Monday, January 5, 2015

Casio EX-S10

Thistle 1
It's impossible to count how many moody nights I have had. Many, to say the least. Holed up in someone's living room after the late night businesses have all closed, listening to old recordings of Otis Redding or The Cure on cassette tape, or just simply listening to the rain fall cleaning the world outside. There have been cold nights when the sky has that orange-pink hue that means the snow falls through pollution. There have been nights under summer skies so vast and filled with darkness and stars and there is no beginning, no end, only now, and that ain't much.

Thistle 2
Then, there have been the nights of fast talking, easy listening and chance encounters that are the things of fiction and recollection. There have been incredibly rare steaks in forgotten bistros now long gone after the wake of Katrina. There have been Theremin duals near the sight where John Dillinger was arrested. There have been nights in the sleepy wintertime of the Willamette Valley sipping prohibition style cocktails. Yes, nights and nights and nights. I'm afraid much of my life is reduced to just that, nights, or in many ways, one very long continuous night. Oddly enough, I never set out in life to live only at night. It just developed that way.

Thistle 3
Over the years I have carried a camera. In the past, however, one really needed to think about carrying a camera. See, today, everyone who has a cellphone has a camera. I'm no different. But, that's now. And over the years I have carried a camera the way some fellows may carry a pocketknife.

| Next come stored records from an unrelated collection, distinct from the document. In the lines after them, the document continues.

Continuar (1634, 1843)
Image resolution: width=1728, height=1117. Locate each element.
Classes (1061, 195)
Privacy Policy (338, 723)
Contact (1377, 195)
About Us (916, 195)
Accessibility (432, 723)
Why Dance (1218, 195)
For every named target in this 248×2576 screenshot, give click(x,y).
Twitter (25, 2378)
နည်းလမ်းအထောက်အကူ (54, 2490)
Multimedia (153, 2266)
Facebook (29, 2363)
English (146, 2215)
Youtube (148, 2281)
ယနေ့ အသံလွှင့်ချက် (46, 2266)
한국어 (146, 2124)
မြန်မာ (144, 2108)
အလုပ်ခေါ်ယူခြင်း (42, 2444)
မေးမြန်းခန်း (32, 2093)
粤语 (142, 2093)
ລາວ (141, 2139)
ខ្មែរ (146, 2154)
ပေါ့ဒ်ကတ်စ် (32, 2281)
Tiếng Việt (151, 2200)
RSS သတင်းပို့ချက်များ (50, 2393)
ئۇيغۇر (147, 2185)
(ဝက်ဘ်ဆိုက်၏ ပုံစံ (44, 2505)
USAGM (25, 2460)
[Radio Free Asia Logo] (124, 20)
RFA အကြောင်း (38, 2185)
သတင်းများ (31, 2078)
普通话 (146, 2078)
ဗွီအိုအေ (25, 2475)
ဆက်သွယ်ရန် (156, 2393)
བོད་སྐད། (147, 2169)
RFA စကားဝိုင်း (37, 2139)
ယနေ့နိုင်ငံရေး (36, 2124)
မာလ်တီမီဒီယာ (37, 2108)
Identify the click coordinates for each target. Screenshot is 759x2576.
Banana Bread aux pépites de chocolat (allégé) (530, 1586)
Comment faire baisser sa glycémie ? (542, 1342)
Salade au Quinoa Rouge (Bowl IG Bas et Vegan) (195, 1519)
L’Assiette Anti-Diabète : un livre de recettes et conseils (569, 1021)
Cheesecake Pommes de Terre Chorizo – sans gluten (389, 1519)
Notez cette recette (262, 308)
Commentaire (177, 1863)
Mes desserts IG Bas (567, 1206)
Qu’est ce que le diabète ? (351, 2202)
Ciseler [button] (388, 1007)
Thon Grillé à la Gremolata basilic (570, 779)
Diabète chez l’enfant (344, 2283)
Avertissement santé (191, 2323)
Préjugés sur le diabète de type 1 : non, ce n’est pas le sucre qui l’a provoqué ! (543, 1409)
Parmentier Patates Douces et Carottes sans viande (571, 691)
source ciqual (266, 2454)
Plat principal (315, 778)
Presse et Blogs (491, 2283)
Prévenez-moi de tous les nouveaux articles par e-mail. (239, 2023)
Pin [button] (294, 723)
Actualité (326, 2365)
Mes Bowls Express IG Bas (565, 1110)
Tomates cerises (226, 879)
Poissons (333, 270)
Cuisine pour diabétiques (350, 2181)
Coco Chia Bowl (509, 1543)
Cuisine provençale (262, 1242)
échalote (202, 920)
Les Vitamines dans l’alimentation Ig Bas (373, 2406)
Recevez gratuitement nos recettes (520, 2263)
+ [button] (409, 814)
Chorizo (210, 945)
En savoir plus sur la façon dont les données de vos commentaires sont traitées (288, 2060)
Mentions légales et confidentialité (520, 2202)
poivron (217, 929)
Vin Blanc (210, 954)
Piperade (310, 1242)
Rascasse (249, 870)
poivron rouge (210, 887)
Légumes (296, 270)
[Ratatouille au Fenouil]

I became aware of digital cameras later than most. I was gifted one in 2005. That camera was stolen from my house in a burglary in 2008. I was gifted the Casio EX-S10 shortly thereafter. I like this camera because of its size. It takes decent pictures. I have learned how to use it. Admittedly,
Thistle 4
the whole notion of f/stop, ISO or shutter speed, means very little with such a point and shoot sort of automatic device. The camera understands these things and the operator doesn't need to. So, when I tinker with this thing, I only know what the camera has done when I see the results. But it's been fun.

As close as I can tell, photography is the practice of capturing light. That light is translated into image. So, let me ask you, how does one capture light at night?


Roadside Botany 1
I am moving and doing things in the daytime too. I have little free time in the day. I also capture images in the day. Daytime images are a little more straightforward. Daytime images don't happen in dimly lit places like gin joints or jazz clubs. Fun is fun. It's absolutely amazing what you can do with the simplest of digital cameras, or the simplest of film cameras for that matter. The case might be this, it isn't what you have, whether it's a point and shoot or the top of the line DSLR camera, it's what you do with it.